When the circuit shown in FIG. 2 is integrated, the free running frequency f _f of the voltage controlled oscillator 40 can be changed by Δf _f due to the influence of process variables. That is, in the initial state, the pole of the filter element is originally set to the target frequency f _C to f _C + Δf _C (or f _C −Δf
_C ) can be changed. If an input is applied to the filter in this state, the pole is out of the set position, so that the signal to be passed is also attenuated and the phase locked loop 200
Is output to If the magnitude of the attenuated signal is within the range that can drive the phase detector 20 of the phase locked loop 200, the phase locked loop 200 operates and enters the locking state. The voltage controlled oscillator 40 oscillates a signal having a frequency corresponding to this. Output signal f of the voltage controlled oscillator 40
_{The vco} drives the filter element and the pole of the filter element moves from f _C + Δf _C (or f _C −Δf _C ) to f _C , which is the originally targeted frequency. That is, even if the pole of the filter element changes depending on the process variable, the entire system shows accurate characteristics through its own adjustment. FIG. 4 shows a characteristic graph of the bandpass filter shown in FIG.

[0027]

As described above, the band pass filter of the present invention according to claims 1 to 4 eliminates errors due to process variables through its own adjustment by a band pass filter using a filter element that does not require an external clock. can do. Further, when several signals existing in the frequency range of the phase locked loop are input, the largest signal among the input signals or the earliest input signal is traced.
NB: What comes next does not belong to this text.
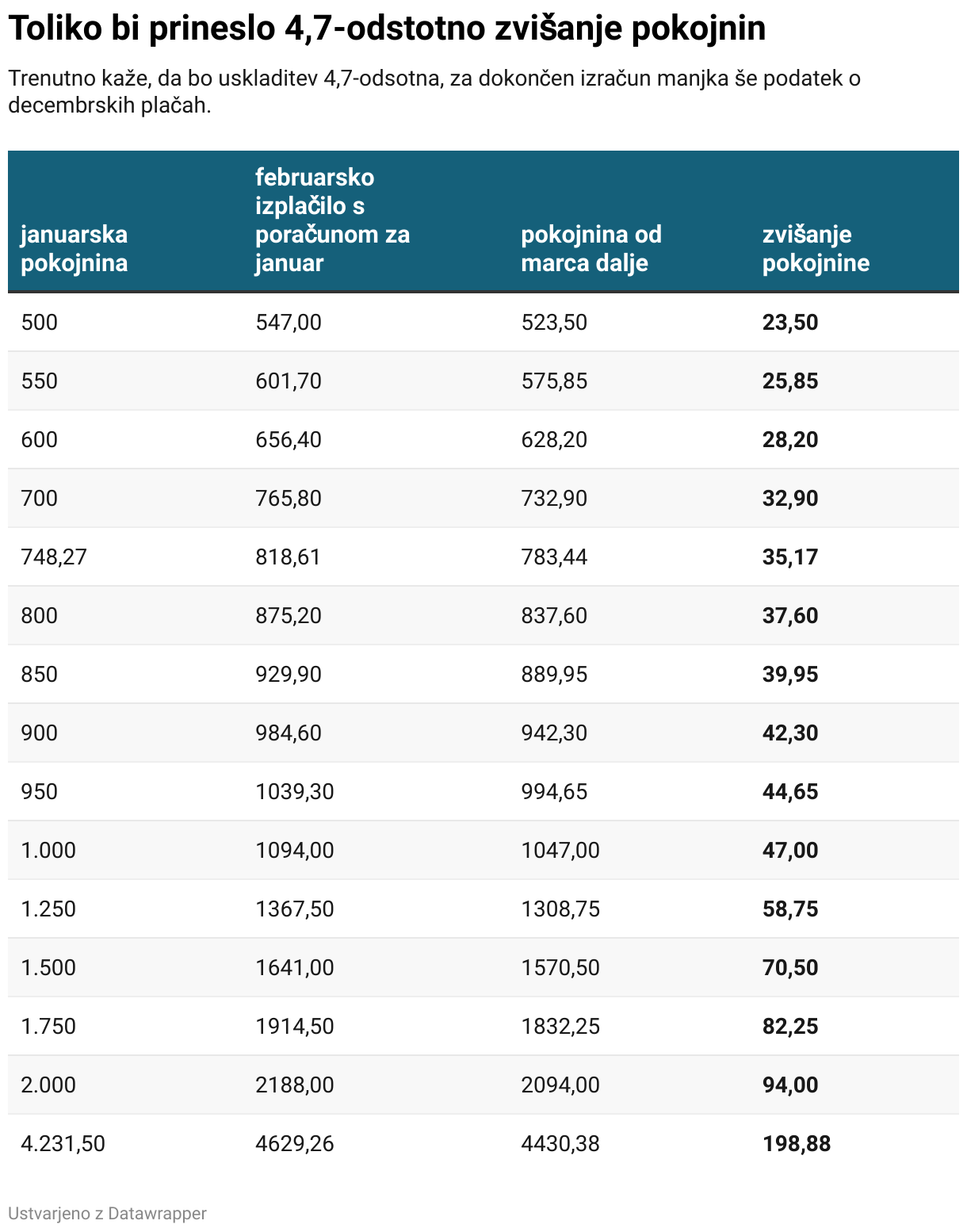Click the "zvišanje pokojnine" column header
Image resolution: width=967 pixels, height=1232 pixels.
816,248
[Brief description of drawings]

FIG. 1 is a block diagram of a conventional switched capacitor bandpass filter.

FIG. 2 is a block diagram of a switched capacitor bandpass filter of the present invention.

FIG. 3 is a circuit diagram of the filter element shown in FIG.
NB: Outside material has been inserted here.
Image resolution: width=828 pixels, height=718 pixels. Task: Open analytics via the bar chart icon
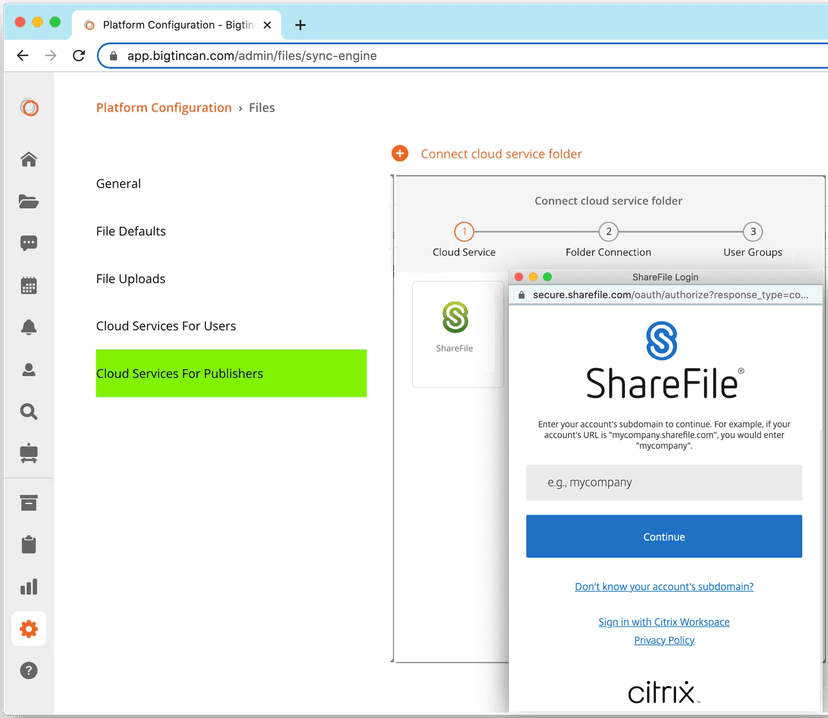tap(28, 586)
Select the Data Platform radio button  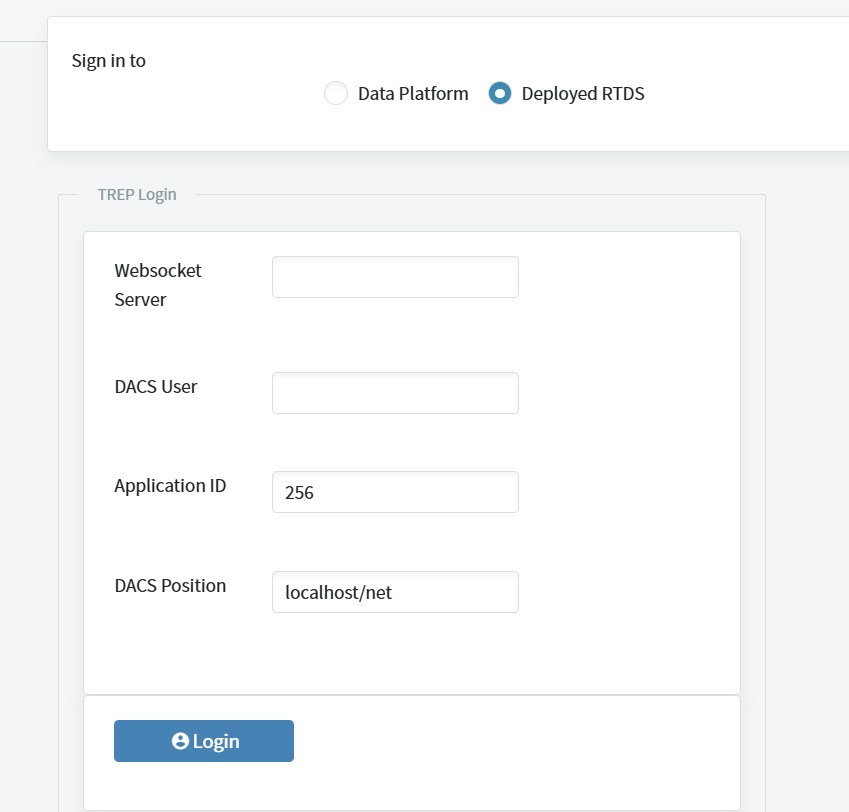click(x=336, y=93)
FIG. 4 is a graph showing a frequency vs. gain relationship of the switched capacitor bandpass filter shown in FIG.

[Explanation of symbols]

 10 1 / N frequency divider 20 Phase detector 30 Low pass filter 40 Voltage controlled oscillator 100 Filter element 200 Phase locked loop

Claims (4)

[Claims] 1. A phase locked loop for inputting a filter element and an output signal of the filter element, and applying a clock signal having a frequency that is an integer multiple of a pole frequency of the filter element to the clock signal of the filter element. And a switched capacitor bandpass filter. 2. The phase-locked loop includes phase detection means for inputting an output signal of the filter element to detect a phase, and low-pass filtering for low-pass filtering the output signal of the phase detection means. A filter, a voltage-controlled oscillator for varying the frequency in response to the output signal of the low-pass filter, and an input signal of the output signal of the voltage-controlled oscillator to divide the frequency by 1 / N to obtain the phase detection means And a 1 / N divider for applying to the switched capacitor bandpass filter according to claim 1. 3. The switched capacitor bandpass filter detects the largest signal among a plurality of input signals within a limited frequency band.
A switched capacitor bandpass filter according to. 4. The switched capacitor band pass filter according to claim 1, wherein the switched capacitor band pass filter detects the earliest input signal among a plurality of input signals in a limited frequency band. Capacitor band pass filter.